Stored items from a collection:

- - - - -

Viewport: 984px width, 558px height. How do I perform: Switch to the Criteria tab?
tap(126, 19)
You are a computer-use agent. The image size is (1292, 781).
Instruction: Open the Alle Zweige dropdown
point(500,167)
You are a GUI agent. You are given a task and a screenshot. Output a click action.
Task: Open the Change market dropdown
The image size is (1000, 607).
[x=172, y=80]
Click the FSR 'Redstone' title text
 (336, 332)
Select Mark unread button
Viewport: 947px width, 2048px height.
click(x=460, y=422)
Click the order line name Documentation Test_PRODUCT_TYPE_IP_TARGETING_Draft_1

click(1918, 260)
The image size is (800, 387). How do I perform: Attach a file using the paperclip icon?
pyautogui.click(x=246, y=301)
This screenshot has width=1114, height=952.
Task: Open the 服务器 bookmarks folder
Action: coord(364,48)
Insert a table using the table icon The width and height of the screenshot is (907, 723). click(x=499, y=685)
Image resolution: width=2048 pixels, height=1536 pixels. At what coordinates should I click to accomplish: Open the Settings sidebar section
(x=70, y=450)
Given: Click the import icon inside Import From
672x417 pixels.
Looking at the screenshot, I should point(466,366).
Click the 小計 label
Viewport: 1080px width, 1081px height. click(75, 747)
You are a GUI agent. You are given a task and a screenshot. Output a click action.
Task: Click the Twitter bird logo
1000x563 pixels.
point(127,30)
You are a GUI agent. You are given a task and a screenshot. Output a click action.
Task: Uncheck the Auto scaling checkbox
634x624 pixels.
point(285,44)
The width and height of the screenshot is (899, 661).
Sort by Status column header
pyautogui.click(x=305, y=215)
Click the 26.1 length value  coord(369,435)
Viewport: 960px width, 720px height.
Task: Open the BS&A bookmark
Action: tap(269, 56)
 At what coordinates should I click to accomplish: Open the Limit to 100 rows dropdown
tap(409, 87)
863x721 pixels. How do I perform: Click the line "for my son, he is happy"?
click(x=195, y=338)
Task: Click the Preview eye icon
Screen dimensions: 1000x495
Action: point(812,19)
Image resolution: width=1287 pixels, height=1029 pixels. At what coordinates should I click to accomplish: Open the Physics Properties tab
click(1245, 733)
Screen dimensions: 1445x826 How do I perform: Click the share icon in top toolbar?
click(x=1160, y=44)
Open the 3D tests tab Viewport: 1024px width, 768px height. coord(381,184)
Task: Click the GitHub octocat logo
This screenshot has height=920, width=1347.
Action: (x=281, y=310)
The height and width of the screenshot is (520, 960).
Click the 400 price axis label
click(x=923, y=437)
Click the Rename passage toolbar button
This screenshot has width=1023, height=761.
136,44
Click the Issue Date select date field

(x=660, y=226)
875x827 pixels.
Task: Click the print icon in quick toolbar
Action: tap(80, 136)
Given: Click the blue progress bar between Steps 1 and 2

- - - - -

| PROMPT |
Repeat the data. Every word must match.

| TASK ANSWER |
Viewport: 984px width, 558px height. How do I perform: Switch to the Criteria tab?
tap(126, 19)
You are a computer-use agent. The image size is (1292, 781).
Instruction: Open the Alle Zweige dropdown
point(500,167)
You are a GUI agent. You are given a task and a screenshot. Output a click action.
Task: Open the Change market dropdown
The image size is (1000, 607).
[x=172, y=80]
Click the FSR 'Redstone' title text
 (336, 332)
Select Mark unread button
Viewport: 947px width, 2048px height.
click(x=460, y=422)
Click the order line name Documentation Test_PRODUCT_TYPE_IP_TARGETING_Draft_1

click(1918, 260)
The image size is (800, 387). How do I perform: Attach a file using the paperclip icon?
pyautogui.click(x=246, y=301)
This screenshot has width=1114, height=952.
Task: Open the 服务器 bookmarks folder
Action: coord(364,48)
Insert a table using the table icon The width and height of the screenshot is (907, 723). click(x=499, y=685)
Image resolution: width=2048 pixels, height=1536 pixels. At what coordinates should I click to accomplish: Open the Settings sidebar section
(x=70, y=450)
Given: Click the import icon inside Import From
672x417 pixels.
Looking at the screenshot, I should point(466,366).
Click the 小計 label
Viewport: 1080px width, 1081px height. click(75, 747)
You are a GUI agent. You are given a task and a screenshot. Output a click action.
Task: Click the Twitter bird logo
1000x563 pixels.
point(127,30)
You are a GUI agent. You are given a task and a screenshot. Output a click action.
Task: Uncheck the Auto scaling checkbox
634x624 pixels.
point(285,44)
The width and height of the screenshot is (899, 661).
Sort by Status column header
pyautogui.click(x=305, y=215)
Click the 26.1 length value  coord(369,435)
Viewport: 960px width, 720px height.
Task: Open the BS&A bookmark
Action: tap(269, 56)
 At what coordinates should I click to accomplish: Open the Limit to 100 rows dropdown
tap(409, 87)
863x721 pixels. How do I perform: Click the line "for my son, he is happy"?
click(x=195, y=338)
Task: Click the Preview eye icon
Screen dimensions: 1000x495
Action: point(812,19)
Image resolution: width=1287 pixels, height=1029 pixels. At what coordinates should I click to accomplish: Open the Physics Properties tab
click(1245, 733)
Screen dimensions: 1445x826 How do I perform: Click the share icon in top toolbar?
click(x=1160, y=44)
Open the 3D tests tab Viewport: 1024px width, 768px height. coord(381,184)
Task: Click the GitHub octocat logo
This screenshot has height=920, width=1347.
Action: (x=281, y=310)
The height and width of the screenshot is (520, 960).
Click the 400 price axis label
click(x=923, y=437)
Click the Rename passage toolbar button
This screenshot has width=1023, height=761.
136,44
Click the Issue Date select date field

(x=660, y=226)
875x827 pixels.
Task: Click the print icon in quick toolbar
Action: tap(80, 136)
Given: Click the blue progress bar between Steps 1 and 2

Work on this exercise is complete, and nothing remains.